Mozilla AI has announced llamafile 0.10.0, a rebuilt version of its portable model-execution project that adds multimodal model support, tool calling, and an Anthropic Messages API endpoint alongside the project’s existing single-executable distribution format.

According to the Mozilla AI announcement, the team rebuilt llamafile from the ground up following a polyglot build of llama.cpp, designed to make it easier to keep pace with upstream changes.

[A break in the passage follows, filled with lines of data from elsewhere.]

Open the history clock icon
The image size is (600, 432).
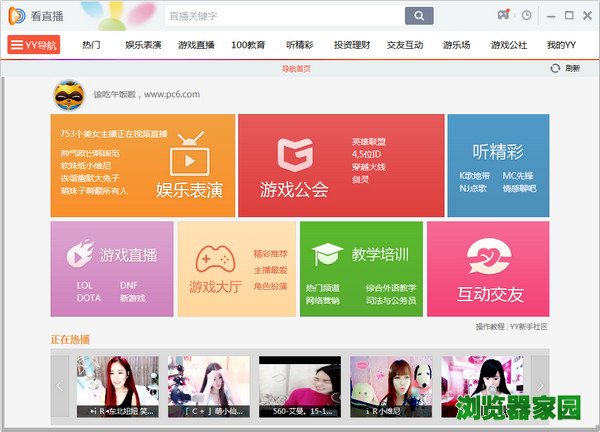[x=527, y=16]
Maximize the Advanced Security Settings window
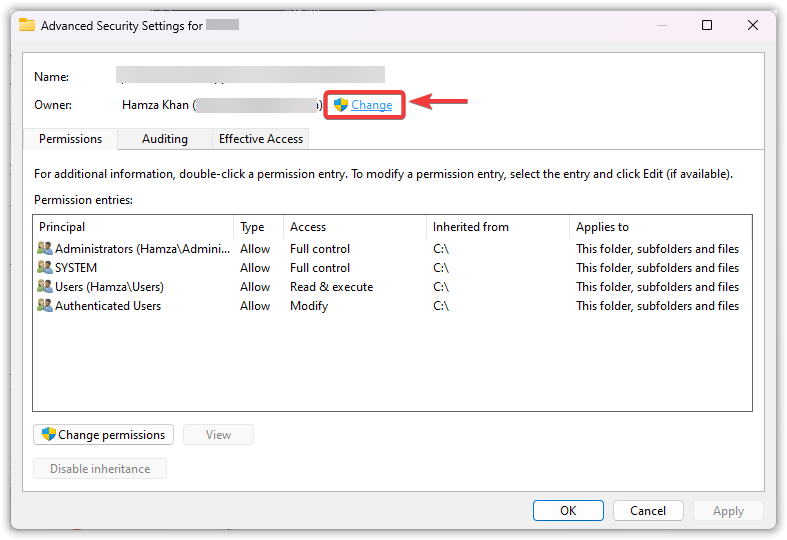Screen dimensions: 787x540 [x=707, y=25]
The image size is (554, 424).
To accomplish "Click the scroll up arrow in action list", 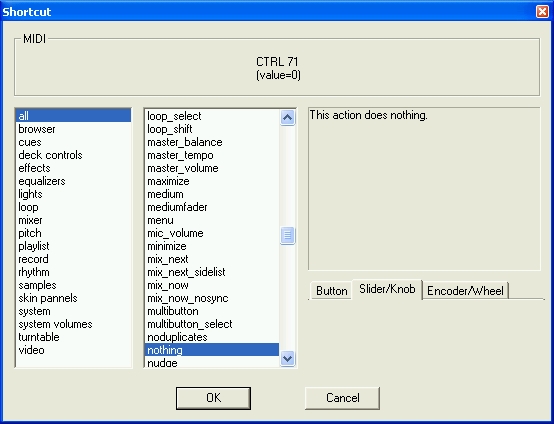I will point(287,117).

The goal, the post states, was to combine llamafile’s original portability guarantees — running on multiple operating systems and CPU architectures from a single file — with the full feature set available in current versions of llama.cpp.

The 0.10.0 release includes: APE executable support for multiple operating systems and CPU architectures; the full llama.cpp server feature set including support for recent models, multimodal input, tool calling, and an Anthropic Messages API; multimodal model support in the terminal chat interface; a CLI tool, an HTTP server, and a terminal chat UI; Metal GPU support; CUDA GPU support (currently tested on Linux); and CPU optimizations for different architectures. The release also includes Whisperfile for audio transcription.

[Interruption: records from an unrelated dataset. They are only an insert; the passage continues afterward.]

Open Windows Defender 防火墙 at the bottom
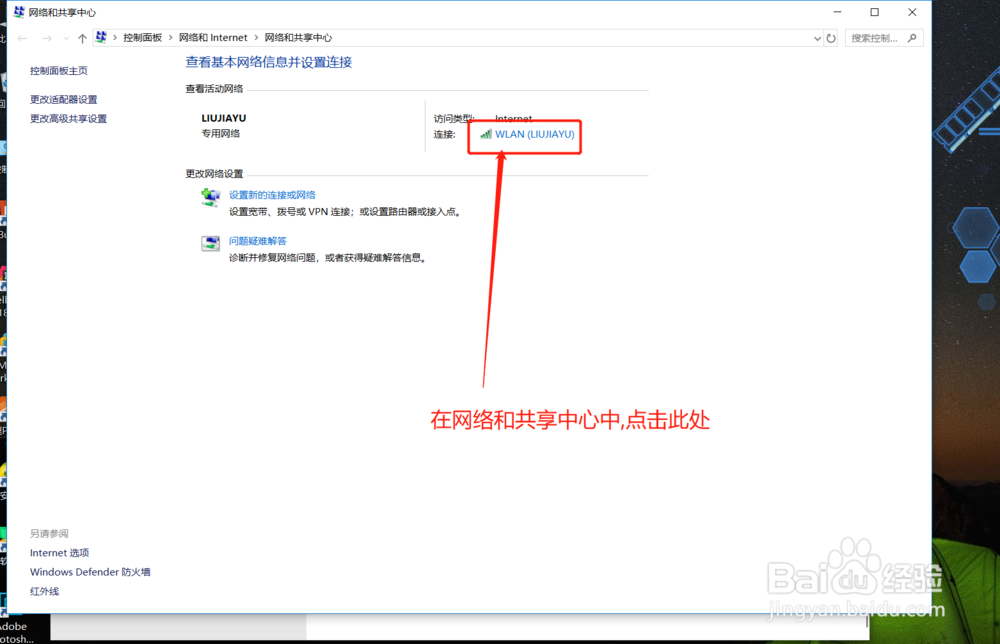This screenshot has width=1000, height=644. (x=89, y=571)
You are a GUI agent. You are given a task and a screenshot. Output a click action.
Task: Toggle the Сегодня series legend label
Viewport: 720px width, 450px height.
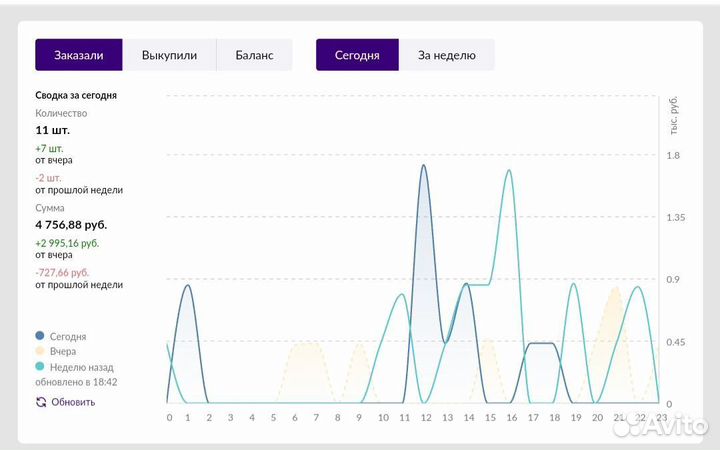click(x=68, y=337)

The Anthropic Messages API addition means that tooling built to call Claude — including Claude Code — can be pointed at a local llamafile instance and run against a locally served model, according to the announcement.

Mozilla AI lists specific models available as pre-built llamafiles covering a range of capabilities: thinking, multimodal, and tool calling, in sizes from 0.6B to 27B parameters. The team also notes that users who already have GGUF model weights on their system can download just the main llamafile executable and load those files directly, without downloading a new bundled model.

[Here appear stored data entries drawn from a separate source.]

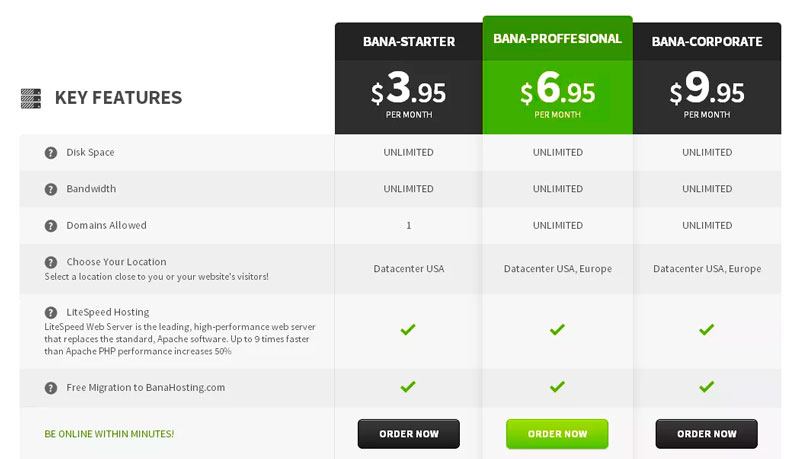Select the BANA-CORPORATE plan header
Viewport: 800px width, 459px height.
coord(707,42)
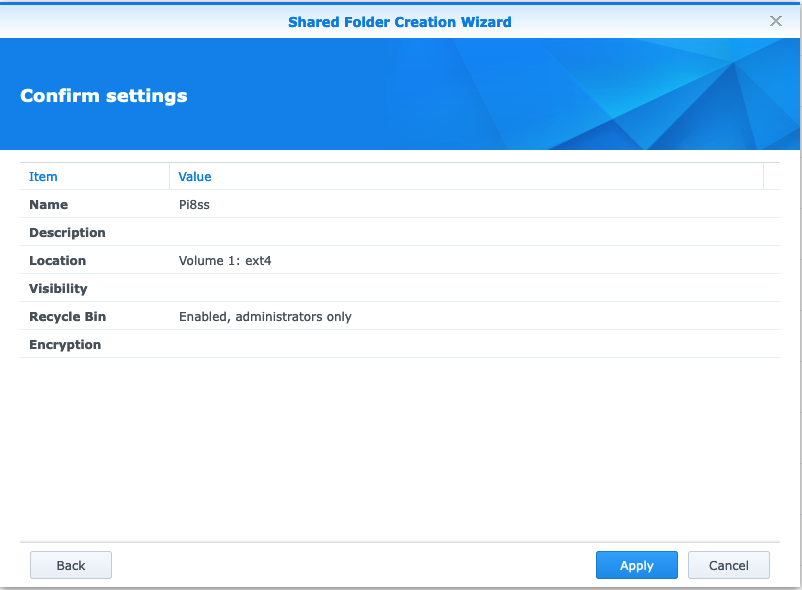Click the Pi8ss folder name value

[193, 204]
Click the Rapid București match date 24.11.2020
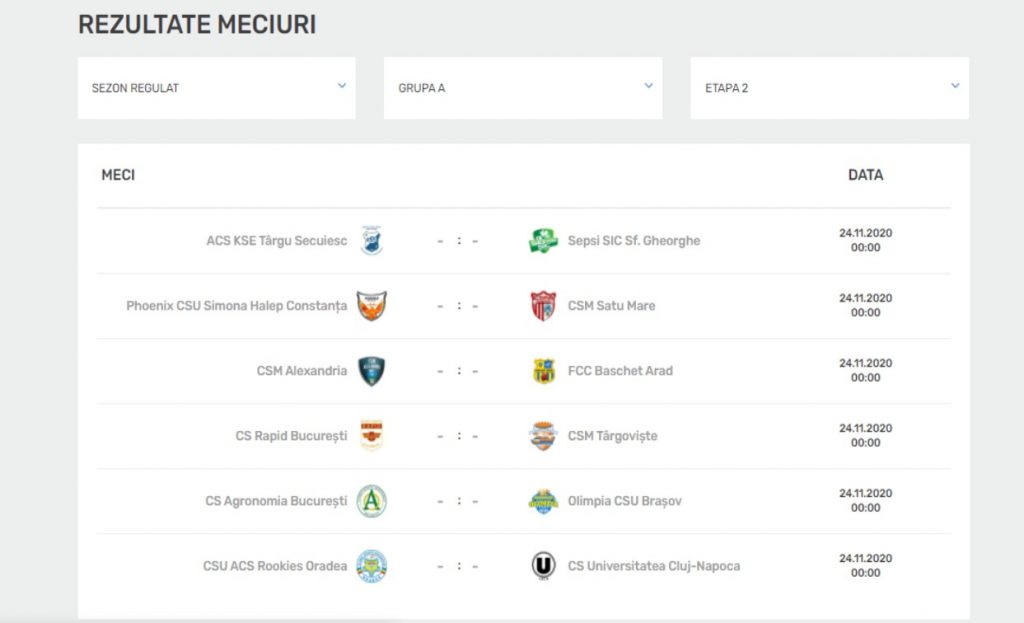Viewport: 1024px width, 623px height. [865, 429]
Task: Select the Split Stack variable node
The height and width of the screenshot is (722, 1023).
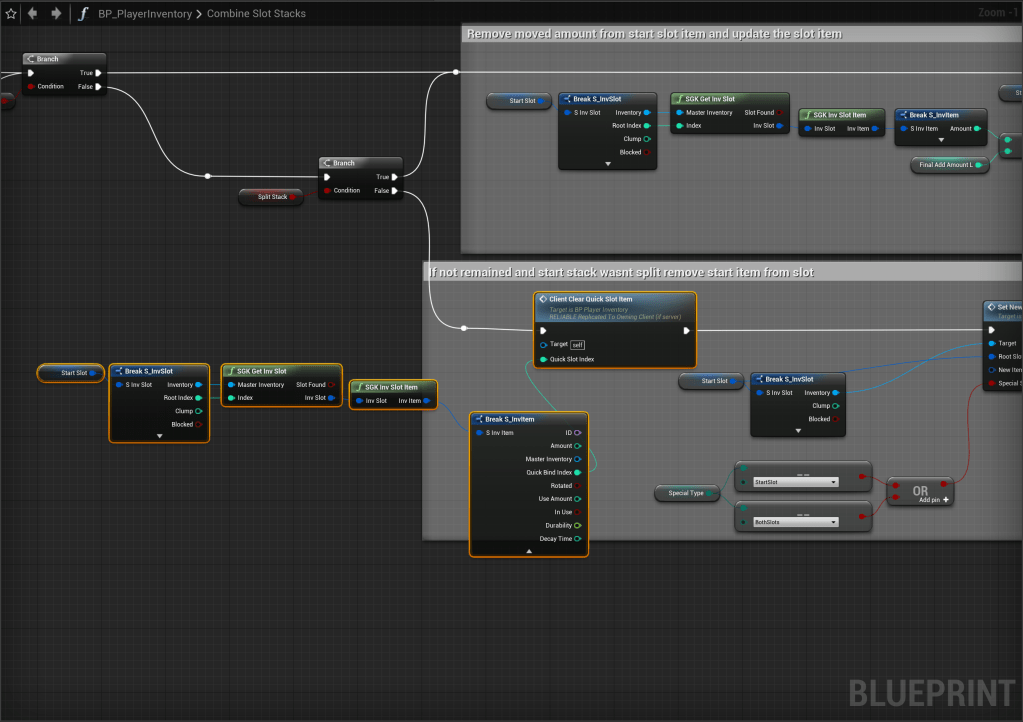Action: click(x=273, y=197)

The rebuild follows what the announcement describes as a gap between llamafile’s original feature set and what had accumulated in upstream llama.cpp. The post acknowledges features from the older version that have not yet been brought forward, with a documentation page listing them for users who need them, and notes that older binaries and source code remain downloadable from previous releases. Older llamafiles for a wide range of models are also still hosted on Hugging Face, with each listing specifying which version of the software it was built with.

Future work described in the announcement includes a llamafile-builder application for easier bundling of custom executables, Vulkan GPU support, and continued bug fixing. The team says it will prioritise features based on user feedback.

Mozilla AI has distributed the v0.10.0 executables, including the main llamafile and whisperfile binaries, at links included in the announcement.